Updating node pools force cluster/node pool destruction because of VPC Subnet

I’m trying to figure out if this is intended. I have a fairly simple deployment in which I create a VPC with associated subnet and ranges and then spin up a GKE instance with node pools tied to the previously created VPC.

It would seem any change I try to apply to the cluster or node pools results in the entire cluster needing to be destroyed and recreated because for some reason the subnet has to be destroyed and recreated. I can’t seem to find any explanation about this so it is quite possible I’ve done something wrong. I just don’t think changing the number of machines in a node pool merits cluster/subnet destruction.

this is a small portion of the terraform plan output:

# module.vpc.google_compute_subnetwork.subnet must be replaced
...
~ network = "https://www.googleapis.com/compute/v1/projects/<project-id>/global/networks/<network-name>" -> "projects/<id>/global/networks/<network-name>" # forces replacement

Every other resource shows the same network dependency line requiring destruction.
Here is sample code for the vpc and gke (they use vars to pass outputs)
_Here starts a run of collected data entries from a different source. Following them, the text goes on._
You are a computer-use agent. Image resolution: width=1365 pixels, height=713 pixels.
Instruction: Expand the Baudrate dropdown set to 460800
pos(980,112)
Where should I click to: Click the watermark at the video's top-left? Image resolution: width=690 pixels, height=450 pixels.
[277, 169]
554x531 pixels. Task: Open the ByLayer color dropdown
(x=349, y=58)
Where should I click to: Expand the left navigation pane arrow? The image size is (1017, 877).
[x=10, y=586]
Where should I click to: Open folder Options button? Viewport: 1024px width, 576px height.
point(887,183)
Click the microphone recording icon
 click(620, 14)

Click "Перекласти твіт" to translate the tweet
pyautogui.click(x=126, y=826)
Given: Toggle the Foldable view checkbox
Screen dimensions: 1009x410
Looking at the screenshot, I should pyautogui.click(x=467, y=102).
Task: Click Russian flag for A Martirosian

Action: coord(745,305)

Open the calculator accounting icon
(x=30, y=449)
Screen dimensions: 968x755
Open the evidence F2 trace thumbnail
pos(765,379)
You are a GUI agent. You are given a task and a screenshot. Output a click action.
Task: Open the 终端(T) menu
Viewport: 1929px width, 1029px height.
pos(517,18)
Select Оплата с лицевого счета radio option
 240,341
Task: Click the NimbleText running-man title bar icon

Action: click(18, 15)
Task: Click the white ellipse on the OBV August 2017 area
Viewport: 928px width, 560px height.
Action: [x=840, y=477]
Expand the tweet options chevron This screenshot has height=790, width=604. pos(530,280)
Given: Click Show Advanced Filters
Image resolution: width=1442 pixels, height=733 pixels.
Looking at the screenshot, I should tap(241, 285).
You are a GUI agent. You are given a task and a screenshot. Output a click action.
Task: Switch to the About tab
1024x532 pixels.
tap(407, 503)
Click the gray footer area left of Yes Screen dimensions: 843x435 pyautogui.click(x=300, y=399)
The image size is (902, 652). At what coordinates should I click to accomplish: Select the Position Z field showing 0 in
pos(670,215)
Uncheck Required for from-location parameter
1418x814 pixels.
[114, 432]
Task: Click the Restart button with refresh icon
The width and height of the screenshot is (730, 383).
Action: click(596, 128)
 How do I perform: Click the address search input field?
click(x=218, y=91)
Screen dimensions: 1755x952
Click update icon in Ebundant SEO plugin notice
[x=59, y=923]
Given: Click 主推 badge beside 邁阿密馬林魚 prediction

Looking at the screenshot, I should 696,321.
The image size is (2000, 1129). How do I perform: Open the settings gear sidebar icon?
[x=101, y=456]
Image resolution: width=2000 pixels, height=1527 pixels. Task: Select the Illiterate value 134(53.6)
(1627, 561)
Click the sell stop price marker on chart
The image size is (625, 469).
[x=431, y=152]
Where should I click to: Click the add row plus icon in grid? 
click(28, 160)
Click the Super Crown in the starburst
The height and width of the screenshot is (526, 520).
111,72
resource "google_compute_network" "vpc" {
  name = format("%s-%s", var.instance_name, "vpc")
  auto_create_subnetworks = false
  delete_default_routes_on_create = false
  routing_mode = "REGIONAL"
  mtu = 1460
}

resource "google_compute_subnetwork" "subnet" {
  name = format("%s-%s", var.instance_name, "subnet")
  ip_cidr_range = var.primary_cidr
  region = var.region
  private_ip_google_access = true
  network = google_compute_network.vpc.id
  stack_type = "IPV4_ONLY"

  secondary_ip_range {
    ip_cidr_range = var.pod_cidr
    range_name    = local.pod_subnet
  }
  secondary_ip_range {
    ip_cidr_range = var.service_cidr
    range_name    = local.service_subnet
  }
}
resource "google_container_cluster" "gke" {
  name     = format("%s-%s", var.instance_name, "gke-cluster")
  location = var.region

  min_master_version = "1.24"
  release_channel {
    channel = "RAPID"
  }

  initial_node_count       = 1
  remove_default_node_pool = true

  networking_mode = "VPC_NATIVE"
  network         = var.vpc_self_link
  subnetwork      = var.subnet_self_link
  ip_allocation_policy {
    cluster_secondary_range_name  = var.pod_subnet
    services_secondary_range_name = var.service_subnet
  }

  private_cluster_config {
    enable_private_nodes = true
    enable_private_endpoint = false
    master_ipv4_cidr_block = "172.16.0.0/28"
  }
}

resource "google_container_node_pool" "test_node_pool" {
  name    = format("%s-%s", var.instance_name, "test-node-pool")
  cluster = google_container_cluster.gke.id
  location = var.region
  max_pods_per_node = 110

  node_count = 1
  node_locations = ["us-west1-c","us-west1-a"]
  node_config {
    disk_type = "pd-ssd"
    disk_size_gb = 100
    machine_type = "n2d-standard-2"
  }
}

I don’t work with Google cloud, so I’m not sure, but something which stands out to me is that in this:

(line wrapping / whitespace manipulated to make a point)

the change seems to be the removal of a https://www.googleapis.com/compute/v1/ prefix.

This makes me wonder if there’s a bug in terraform-provider-google, such that it’s representing the thing as a full URL in some places, but just a specific URL-path in others, and then erroneously deciding there’s a different between the two representations.

Good call, I had redacted the actual information but in the first half of that line it uses the actual project name, in the second half of the line it uses the id associated with the name. It might be the missing prefix but it also is using different strings to represent the same thing which might be part of what causes the replacement. It could be a bug, I will read up more on that and follow up

So it turns out I’m an idiot. In the google provider I had used the Project Number and not the Project Id. Either I didn’t realize I had done it or figured they were interchangeable. Either way, it didn’t throw an error which has me believing that my gcloud config was using a default project so possibly was ignoring what was misconfigured.

Either way, after I had put in the correct project id it no longer operates in a way that seems buggy and does what I would expect it to. Grateful for the response that directed me back to the network change to notice the id being wrong.